WORK ORDER: Wherever "computer" appears in the records below, copy the line that holds it.

Start of ENTRIES PROVIDED

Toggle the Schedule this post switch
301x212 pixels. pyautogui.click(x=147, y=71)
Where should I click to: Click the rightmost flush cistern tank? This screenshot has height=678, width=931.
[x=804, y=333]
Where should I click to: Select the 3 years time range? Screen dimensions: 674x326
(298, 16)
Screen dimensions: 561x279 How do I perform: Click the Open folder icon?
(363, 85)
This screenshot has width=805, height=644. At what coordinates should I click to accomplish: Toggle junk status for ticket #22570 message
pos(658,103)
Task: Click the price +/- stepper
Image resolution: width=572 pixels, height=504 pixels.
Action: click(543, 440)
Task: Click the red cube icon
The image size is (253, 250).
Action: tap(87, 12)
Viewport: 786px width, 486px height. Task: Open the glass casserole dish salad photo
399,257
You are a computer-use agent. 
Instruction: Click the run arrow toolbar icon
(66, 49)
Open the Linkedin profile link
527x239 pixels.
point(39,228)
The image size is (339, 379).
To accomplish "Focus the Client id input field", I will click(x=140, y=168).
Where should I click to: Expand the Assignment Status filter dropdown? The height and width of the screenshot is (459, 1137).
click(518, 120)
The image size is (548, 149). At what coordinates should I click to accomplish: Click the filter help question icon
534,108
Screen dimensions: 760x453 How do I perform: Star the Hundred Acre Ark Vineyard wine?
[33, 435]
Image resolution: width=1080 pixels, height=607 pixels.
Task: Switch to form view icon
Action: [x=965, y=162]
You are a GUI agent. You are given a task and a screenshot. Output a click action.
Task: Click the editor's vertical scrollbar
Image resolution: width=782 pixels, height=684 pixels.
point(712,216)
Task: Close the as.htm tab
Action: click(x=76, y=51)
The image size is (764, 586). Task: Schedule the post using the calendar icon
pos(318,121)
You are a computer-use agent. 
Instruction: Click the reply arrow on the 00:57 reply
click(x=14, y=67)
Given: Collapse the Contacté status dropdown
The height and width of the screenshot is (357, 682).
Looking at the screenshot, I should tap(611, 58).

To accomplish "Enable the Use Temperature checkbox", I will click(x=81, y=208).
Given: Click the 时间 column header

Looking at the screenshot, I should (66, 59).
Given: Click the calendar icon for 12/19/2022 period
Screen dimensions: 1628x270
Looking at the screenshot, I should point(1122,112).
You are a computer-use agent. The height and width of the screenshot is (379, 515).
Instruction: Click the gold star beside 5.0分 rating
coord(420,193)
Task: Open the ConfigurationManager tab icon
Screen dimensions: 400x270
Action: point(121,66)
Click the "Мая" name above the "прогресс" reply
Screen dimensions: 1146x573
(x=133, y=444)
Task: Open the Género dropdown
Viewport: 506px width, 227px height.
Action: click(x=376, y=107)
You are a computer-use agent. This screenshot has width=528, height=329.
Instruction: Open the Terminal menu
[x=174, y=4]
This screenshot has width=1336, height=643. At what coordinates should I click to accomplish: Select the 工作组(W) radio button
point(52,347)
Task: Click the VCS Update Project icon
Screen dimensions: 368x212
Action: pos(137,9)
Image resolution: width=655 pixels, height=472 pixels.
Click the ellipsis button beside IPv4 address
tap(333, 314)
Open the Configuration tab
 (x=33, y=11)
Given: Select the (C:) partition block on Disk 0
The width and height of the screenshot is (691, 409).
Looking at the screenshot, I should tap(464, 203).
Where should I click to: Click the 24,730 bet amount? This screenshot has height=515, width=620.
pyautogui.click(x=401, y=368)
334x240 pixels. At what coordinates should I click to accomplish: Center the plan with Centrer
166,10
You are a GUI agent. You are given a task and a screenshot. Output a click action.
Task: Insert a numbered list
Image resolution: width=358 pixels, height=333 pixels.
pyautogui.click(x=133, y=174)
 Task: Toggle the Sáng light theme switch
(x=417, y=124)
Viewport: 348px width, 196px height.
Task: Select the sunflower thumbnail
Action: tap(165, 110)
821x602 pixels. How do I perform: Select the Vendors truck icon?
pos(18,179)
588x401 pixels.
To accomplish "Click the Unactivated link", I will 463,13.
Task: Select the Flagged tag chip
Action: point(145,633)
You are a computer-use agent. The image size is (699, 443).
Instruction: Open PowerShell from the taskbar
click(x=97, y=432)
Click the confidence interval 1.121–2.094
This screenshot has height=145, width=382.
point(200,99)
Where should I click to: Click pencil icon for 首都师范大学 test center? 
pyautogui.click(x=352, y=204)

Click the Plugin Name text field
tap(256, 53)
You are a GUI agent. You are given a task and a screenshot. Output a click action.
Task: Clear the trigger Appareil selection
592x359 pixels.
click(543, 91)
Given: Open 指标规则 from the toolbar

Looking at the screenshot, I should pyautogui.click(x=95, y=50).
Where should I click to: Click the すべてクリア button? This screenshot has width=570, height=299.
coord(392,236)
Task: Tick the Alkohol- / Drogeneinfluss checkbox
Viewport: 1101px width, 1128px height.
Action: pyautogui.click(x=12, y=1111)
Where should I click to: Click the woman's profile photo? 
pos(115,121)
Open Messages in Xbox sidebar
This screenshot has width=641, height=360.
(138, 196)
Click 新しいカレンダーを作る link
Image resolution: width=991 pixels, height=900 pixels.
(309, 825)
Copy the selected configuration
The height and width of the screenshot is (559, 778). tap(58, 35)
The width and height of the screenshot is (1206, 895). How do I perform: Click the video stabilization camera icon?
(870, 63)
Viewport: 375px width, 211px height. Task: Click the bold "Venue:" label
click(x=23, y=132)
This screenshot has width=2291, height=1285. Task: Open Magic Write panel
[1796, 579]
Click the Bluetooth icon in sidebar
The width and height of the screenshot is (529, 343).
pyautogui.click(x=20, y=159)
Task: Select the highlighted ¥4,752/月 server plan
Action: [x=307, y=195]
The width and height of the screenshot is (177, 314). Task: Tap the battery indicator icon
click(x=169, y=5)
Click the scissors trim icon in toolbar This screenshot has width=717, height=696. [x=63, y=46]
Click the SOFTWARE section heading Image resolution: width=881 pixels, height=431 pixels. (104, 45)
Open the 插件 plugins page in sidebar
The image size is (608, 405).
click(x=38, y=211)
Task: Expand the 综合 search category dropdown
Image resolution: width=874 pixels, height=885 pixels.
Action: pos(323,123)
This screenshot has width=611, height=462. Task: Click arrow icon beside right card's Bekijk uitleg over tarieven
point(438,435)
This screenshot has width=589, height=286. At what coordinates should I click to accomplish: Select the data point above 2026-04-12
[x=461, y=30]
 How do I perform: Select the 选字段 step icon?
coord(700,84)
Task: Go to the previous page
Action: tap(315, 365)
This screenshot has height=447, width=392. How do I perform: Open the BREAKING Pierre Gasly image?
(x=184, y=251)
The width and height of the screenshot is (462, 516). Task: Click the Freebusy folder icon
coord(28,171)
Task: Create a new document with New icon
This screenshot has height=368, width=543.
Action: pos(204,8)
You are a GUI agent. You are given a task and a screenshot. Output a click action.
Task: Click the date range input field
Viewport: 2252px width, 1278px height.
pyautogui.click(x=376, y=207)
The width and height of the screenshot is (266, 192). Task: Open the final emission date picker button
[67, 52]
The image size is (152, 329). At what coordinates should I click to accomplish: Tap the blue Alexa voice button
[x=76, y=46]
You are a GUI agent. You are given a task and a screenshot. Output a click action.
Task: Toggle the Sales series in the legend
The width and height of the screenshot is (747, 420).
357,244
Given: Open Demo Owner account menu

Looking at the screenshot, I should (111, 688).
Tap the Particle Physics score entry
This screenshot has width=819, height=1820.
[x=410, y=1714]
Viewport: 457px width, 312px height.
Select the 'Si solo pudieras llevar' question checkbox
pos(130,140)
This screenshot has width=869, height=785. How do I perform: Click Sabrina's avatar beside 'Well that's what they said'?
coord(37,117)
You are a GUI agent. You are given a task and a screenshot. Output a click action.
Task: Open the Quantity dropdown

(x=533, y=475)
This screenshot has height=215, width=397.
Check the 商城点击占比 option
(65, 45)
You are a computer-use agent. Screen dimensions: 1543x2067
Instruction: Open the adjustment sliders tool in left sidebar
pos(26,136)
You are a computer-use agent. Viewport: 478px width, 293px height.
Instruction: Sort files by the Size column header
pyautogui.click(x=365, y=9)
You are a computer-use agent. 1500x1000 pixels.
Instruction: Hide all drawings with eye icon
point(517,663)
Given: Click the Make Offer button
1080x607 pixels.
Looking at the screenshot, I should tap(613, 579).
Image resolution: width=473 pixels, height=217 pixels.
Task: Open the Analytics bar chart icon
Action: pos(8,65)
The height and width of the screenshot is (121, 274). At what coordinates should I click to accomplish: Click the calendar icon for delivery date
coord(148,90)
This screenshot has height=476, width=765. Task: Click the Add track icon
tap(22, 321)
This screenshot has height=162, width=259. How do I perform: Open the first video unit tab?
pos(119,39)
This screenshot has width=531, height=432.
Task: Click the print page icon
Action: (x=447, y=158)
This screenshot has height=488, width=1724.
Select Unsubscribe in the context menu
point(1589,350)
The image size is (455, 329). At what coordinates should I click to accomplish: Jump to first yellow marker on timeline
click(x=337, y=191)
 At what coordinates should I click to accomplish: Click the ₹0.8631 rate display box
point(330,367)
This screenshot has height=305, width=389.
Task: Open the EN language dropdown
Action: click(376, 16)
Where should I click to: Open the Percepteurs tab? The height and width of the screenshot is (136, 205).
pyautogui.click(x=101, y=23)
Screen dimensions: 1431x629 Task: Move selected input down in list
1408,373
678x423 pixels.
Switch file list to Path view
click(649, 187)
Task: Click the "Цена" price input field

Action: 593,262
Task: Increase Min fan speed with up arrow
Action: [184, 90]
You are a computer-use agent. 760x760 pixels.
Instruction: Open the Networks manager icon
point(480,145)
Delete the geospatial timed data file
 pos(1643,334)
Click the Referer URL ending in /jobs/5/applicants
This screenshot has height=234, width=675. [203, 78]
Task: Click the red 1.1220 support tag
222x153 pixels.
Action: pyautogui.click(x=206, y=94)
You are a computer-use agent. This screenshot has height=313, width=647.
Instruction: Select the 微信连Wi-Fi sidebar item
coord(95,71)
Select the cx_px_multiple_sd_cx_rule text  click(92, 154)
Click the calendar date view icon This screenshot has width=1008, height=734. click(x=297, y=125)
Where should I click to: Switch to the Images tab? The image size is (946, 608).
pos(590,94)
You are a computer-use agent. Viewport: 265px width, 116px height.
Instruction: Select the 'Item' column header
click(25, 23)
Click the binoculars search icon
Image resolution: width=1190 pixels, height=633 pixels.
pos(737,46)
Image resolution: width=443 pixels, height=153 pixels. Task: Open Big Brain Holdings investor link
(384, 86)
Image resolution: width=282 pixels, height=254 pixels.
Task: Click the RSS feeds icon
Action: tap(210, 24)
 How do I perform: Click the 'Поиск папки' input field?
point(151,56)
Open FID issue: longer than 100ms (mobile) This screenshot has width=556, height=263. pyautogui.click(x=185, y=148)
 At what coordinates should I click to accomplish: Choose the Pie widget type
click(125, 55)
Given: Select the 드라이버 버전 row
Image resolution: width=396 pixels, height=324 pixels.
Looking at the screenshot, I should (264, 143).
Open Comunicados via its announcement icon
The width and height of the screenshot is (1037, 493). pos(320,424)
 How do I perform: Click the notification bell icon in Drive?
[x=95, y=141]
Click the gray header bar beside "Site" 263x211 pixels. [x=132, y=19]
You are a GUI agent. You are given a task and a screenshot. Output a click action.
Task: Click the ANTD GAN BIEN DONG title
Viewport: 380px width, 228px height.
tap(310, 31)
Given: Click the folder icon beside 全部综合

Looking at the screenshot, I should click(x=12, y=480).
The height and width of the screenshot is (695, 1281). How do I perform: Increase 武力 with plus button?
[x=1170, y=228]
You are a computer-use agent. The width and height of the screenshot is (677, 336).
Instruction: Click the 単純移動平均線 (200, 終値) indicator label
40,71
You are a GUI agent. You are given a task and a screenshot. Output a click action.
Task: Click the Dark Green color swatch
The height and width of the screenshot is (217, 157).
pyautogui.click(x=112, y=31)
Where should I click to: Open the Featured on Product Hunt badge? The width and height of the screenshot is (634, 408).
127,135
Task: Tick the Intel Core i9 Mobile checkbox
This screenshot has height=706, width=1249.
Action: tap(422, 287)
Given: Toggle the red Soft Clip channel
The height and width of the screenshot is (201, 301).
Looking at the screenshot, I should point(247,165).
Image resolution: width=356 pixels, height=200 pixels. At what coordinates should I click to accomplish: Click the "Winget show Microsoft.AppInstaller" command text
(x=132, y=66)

End of ENTRIES PROVIDED

TASK RESPONSE:
You are a computer-use agent. 
You are a computer-use agent. 
You are a computer-use agent. The height and width of the screenshot is (379, 515).
You are a computer-use agent. This screenshot has width=528, height=329.
You are a computer-use agent. The image size is (699, 443).
You are a computer-use agent. Screen dimensions: 1543x2067
You are a computer-use agent. Viewport: 478px width, 293px height.
You are a computer-use agent. 1500x1000 pixels.
You are a computer-use agent. 760x760 pixels.
You are a computer-use agent. This screenshot has height=313, width=647.
You are a computer-use agent. Viewport: 265px width, 116px height.
You are a computer-use agent. The width and height of the screenshot is (677, 336).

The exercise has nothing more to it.